Work instruction: Transcribe the whole listing exactly, but do not carry over its pictures.

Records:
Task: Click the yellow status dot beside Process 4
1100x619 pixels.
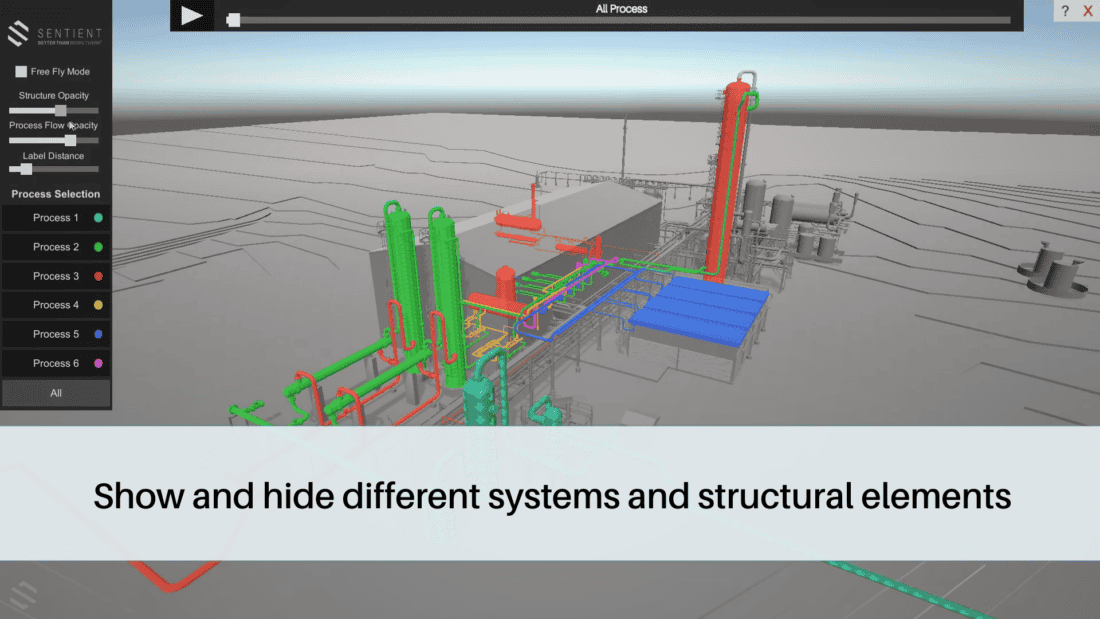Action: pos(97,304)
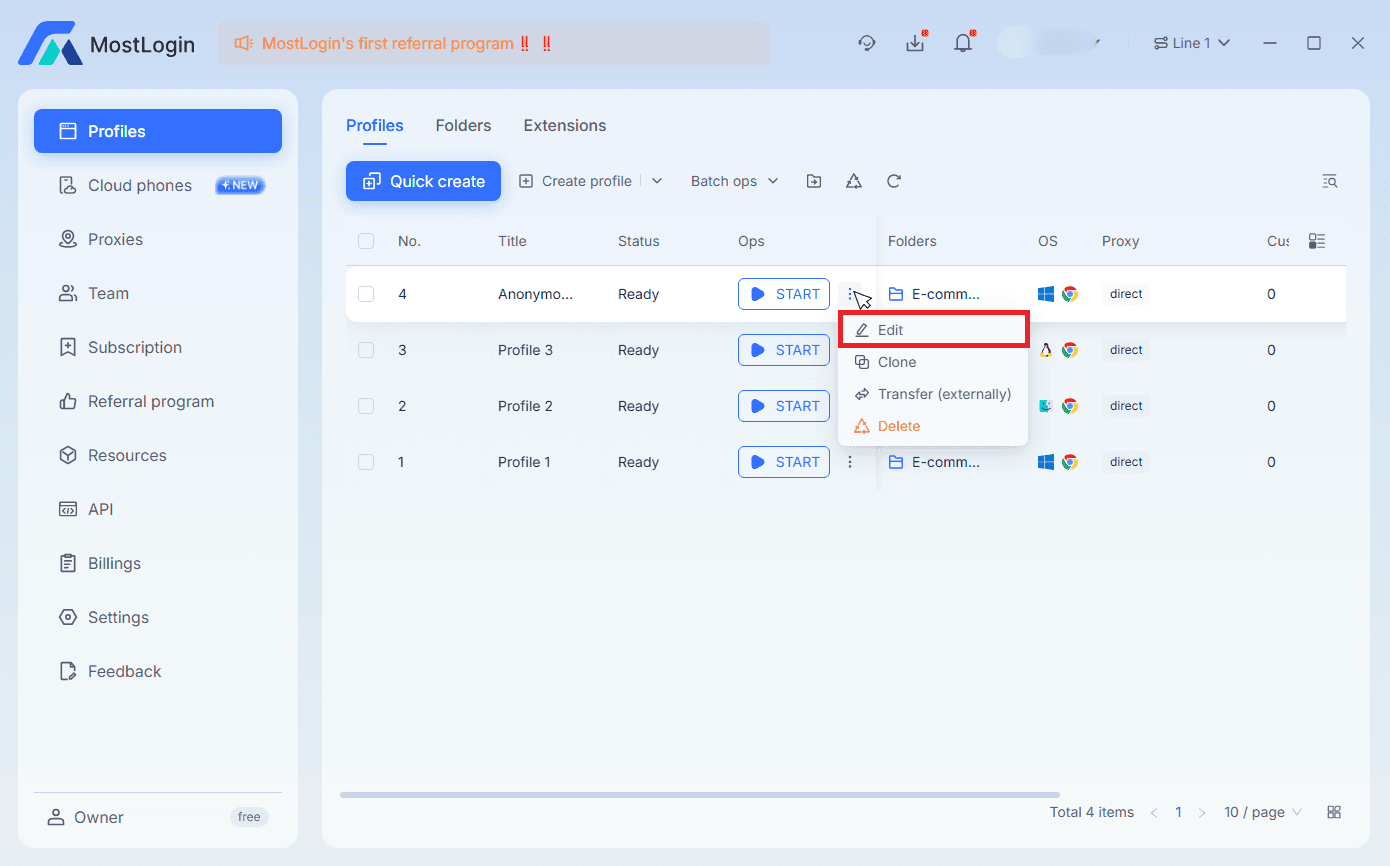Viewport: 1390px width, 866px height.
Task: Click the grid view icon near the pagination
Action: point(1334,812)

Answer box:
Task: Click the yellow status dot beside Process 4
1100x619 pixels.
Action: pos(97,304)
Viewport: 1390px width, 866px height.
Task: Click the grid view icon near the pagination
Action: point(1334,812)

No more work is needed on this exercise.